> INSTRUCTIONS TO FOLLOW
Determine how many lines in the records that follow hold the string "click". Only that number should be returned.

********************

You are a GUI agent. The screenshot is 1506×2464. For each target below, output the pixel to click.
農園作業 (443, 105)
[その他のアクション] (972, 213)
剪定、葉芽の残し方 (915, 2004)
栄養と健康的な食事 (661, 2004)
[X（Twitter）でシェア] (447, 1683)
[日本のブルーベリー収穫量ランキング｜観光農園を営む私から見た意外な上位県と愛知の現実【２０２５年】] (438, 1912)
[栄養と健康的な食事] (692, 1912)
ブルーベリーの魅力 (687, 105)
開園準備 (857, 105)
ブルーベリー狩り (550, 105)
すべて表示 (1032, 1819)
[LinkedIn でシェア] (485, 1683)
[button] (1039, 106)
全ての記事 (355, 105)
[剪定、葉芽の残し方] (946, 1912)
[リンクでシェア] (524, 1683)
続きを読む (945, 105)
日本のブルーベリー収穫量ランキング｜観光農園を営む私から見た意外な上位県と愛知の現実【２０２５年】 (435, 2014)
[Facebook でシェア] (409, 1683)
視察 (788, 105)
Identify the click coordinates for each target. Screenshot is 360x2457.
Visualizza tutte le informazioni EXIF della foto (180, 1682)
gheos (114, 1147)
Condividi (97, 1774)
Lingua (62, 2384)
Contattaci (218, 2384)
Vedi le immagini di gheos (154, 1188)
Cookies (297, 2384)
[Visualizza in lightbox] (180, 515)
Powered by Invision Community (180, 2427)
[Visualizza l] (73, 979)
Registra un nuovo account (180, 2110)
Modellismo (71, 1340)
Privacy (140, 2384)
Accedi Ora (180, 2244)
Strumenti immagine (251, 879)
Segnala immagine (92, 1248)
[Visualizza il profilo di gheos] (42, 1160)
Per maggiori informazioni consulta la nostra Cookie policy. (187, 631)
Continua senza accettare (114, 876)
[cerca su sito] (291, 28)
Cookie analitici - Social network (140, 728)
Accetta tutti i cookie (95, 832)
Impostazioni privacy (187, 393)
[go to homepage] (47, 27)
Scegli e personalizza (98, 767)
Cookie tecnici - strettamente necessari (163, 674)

********************

> REPLY
2